BayWa r.e. accelerates Agri-PV research with four new pilot projects in the Netherlands, Austria and Germany. These “fruitvoltaic” systems combine food and solar energy production on the same land and aim to improve fruit quality through research on plant health, growth and production, while reducing waste due to plastic foil.
In the Netherlands, together with its Dutch subsidiary GroenLeven, BayWa r.e has built two Agri-PV research facilities in the villages of Enspijk and Randwijk in the centre of the Netherlands with a capacity of 105 kWp and 125 kWp.

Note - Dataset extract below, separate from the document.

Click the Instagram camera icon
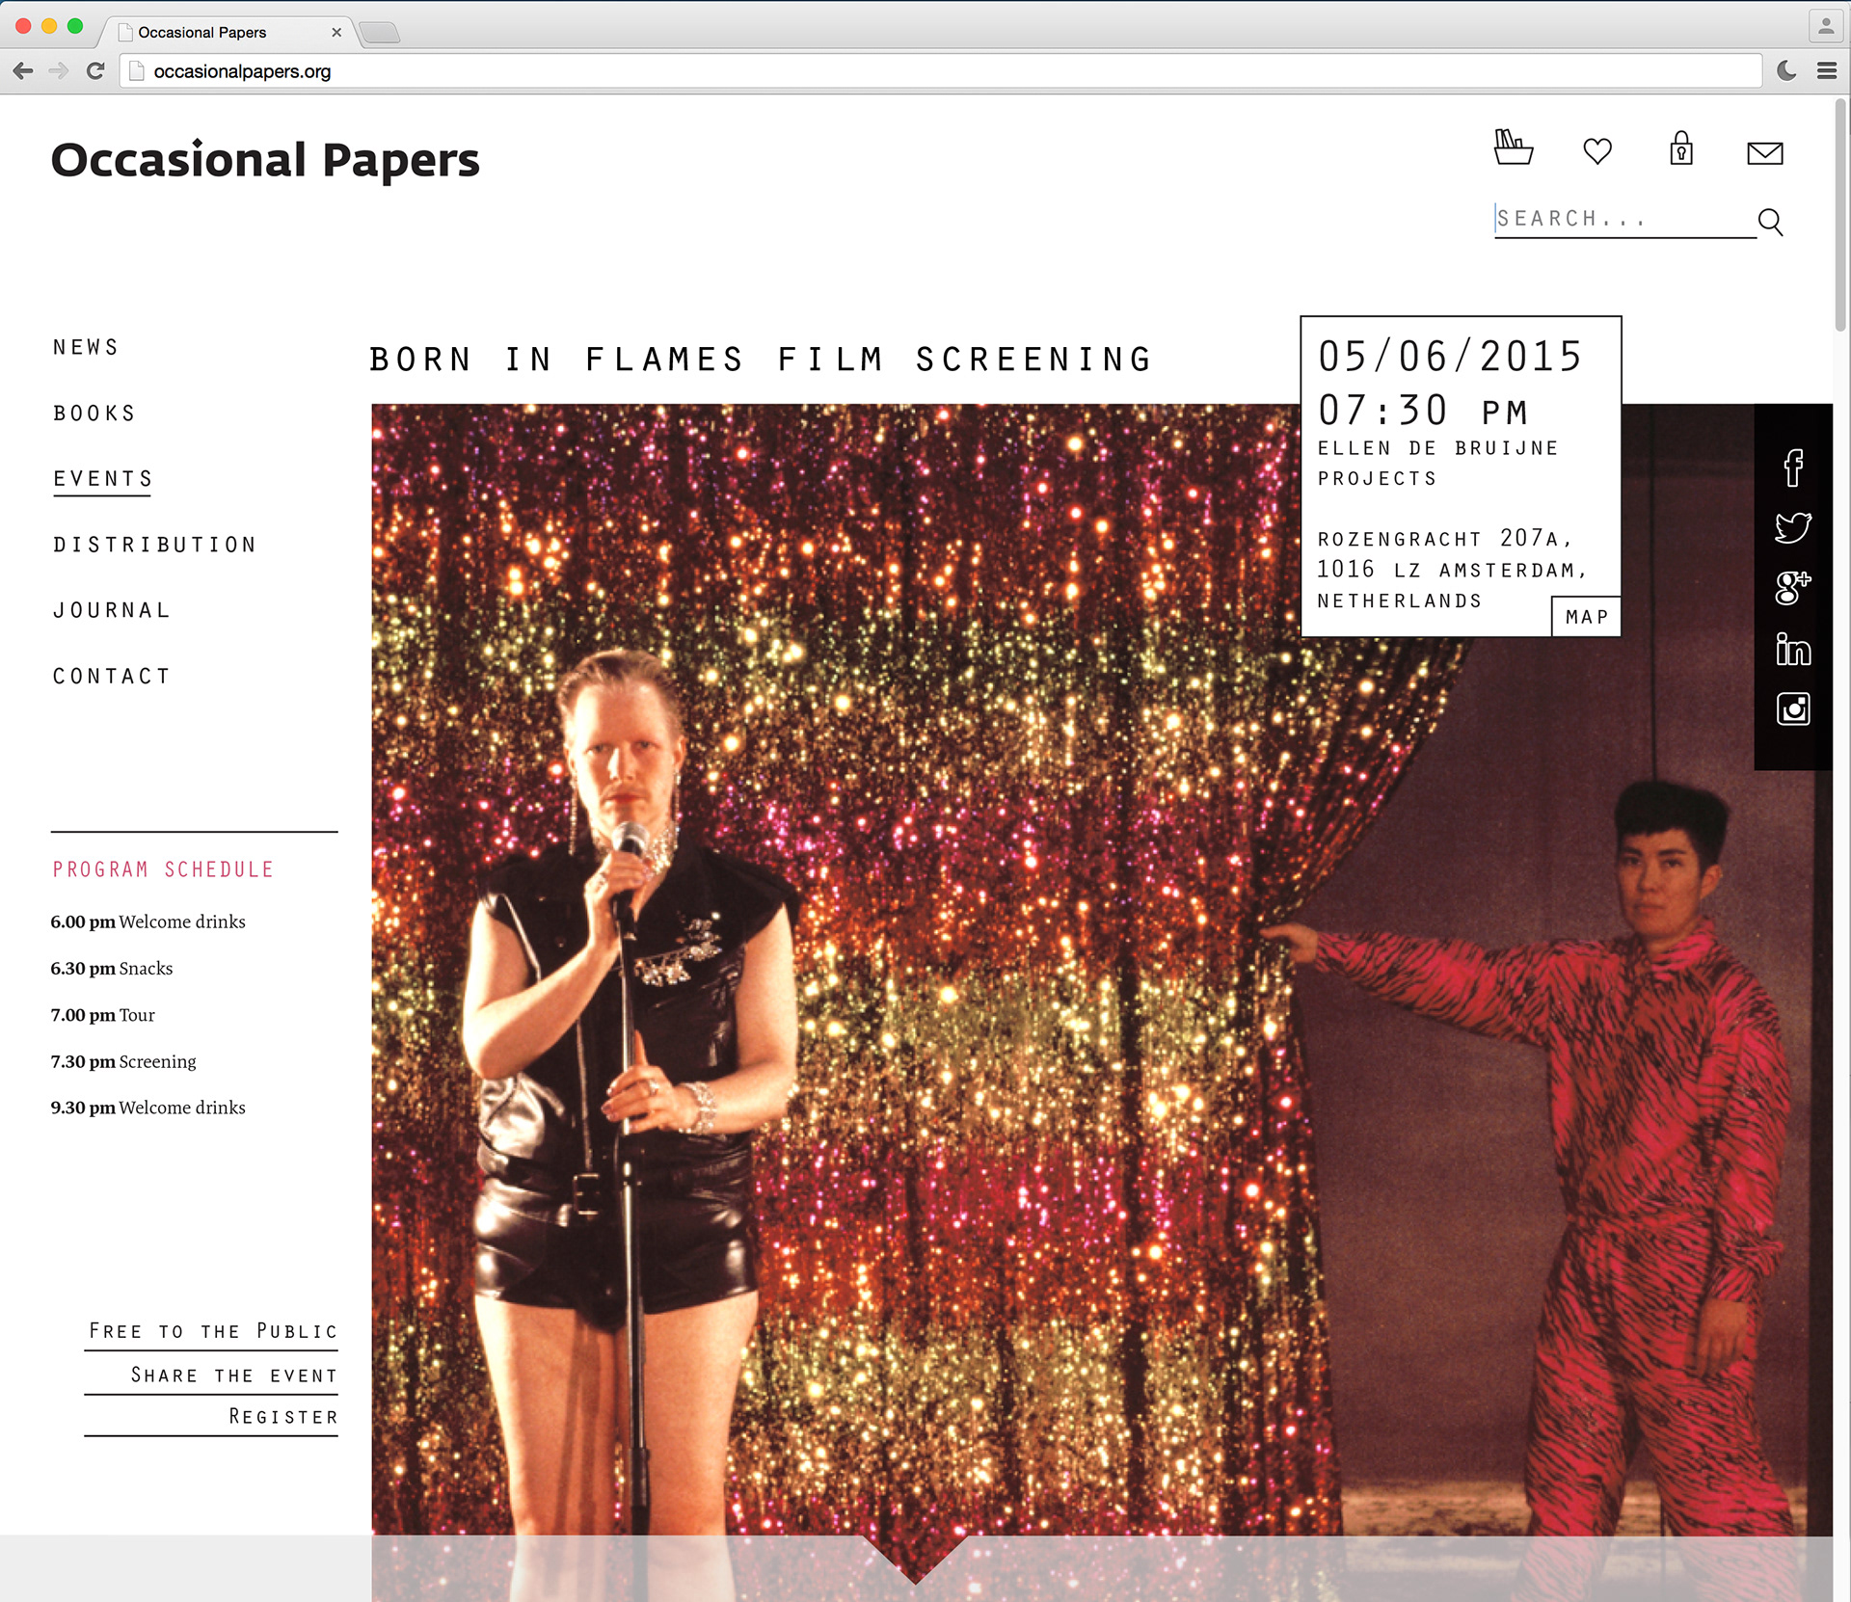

The cherry and pear pilots will be monitored by the Fruit Tech Campus and the Wageningen University & Research (WUR) respectively. Both projects give the research institutes ample opportunity to test a variety of set-ups and their effects on the fruits.
In Austria, BayWa r.e., together with its subsidiary ECOWind, has completed a 340 kWp pilot for stone and pome fruit which was implemented together with the Haidegg research facility in Graz. Furthermore, BayWa r.e. and MKG GÖBEL finished construction of a 115 kWp raspberry pilot in Oedheim, in the South of Germany, with a light transmittance of approximately 70 % and rainproof construction. The research institute for Viticulture and fruit growing Weinsberg (LVWO) will be monitoring the quality of the fruit below the PV modules. With these pilots, BayWa r.e. keeps pushing the boundaries in fruit cultivation research via Agri-PV and is thereby actively supporting evidence-based decision-making in business and politics.
Funding bodies of the projects are the Dutch government, the federal state of Styria in Austria and the federal state of Baden-Württemberg in Germany.
Stephan Schindele, Head of Product Management Agri-PV at BayWa r.e., commented: “Our Agri-PV projects can be a great response to the poly-crisis we are facing right now. In times of climate change, water scarcity and energy crisis, we should look for multifunctional approaches that support our sustainable development in the EU and worldwide. We are experiencing a great demand for our Agri-PV solutions, because it brings PV expansion in line with agriculture and nature conservation. For these synergies to be leveraged between the sectors, technical adaptation of the PV generator is required, resulting in higher costs. Unfortunately, in many markets, the political course has not yet been set to serve this potential and demand. In collaboration with the scientific community, we will demonstrate that it is socially, environmentally and economically worthwhile to support Agri-PV.”
Dr. Benedikt Ortmann, Global Director of Solar Projects at BayWa r.e., added: “Climate change and agriculture are deeply connected with each other. We have already made a positive impact on both of these with our past projects, and we could do even better with our future ones. Making the most of combining food production and solar energy unites social, environmental and economic benefits. Now the question is: What should be done to create more of these kinds of projects?”
By the end of 2022, BayWa r.e. has developed and installed 15 Agri-PV projects in the EU. In 2023, the first Agri-PV projects will be built outside the EU and new “Rangevoltaic” applications added to its portfolio, in which animal husbandry for cows and sheep is combined with Agri-PV.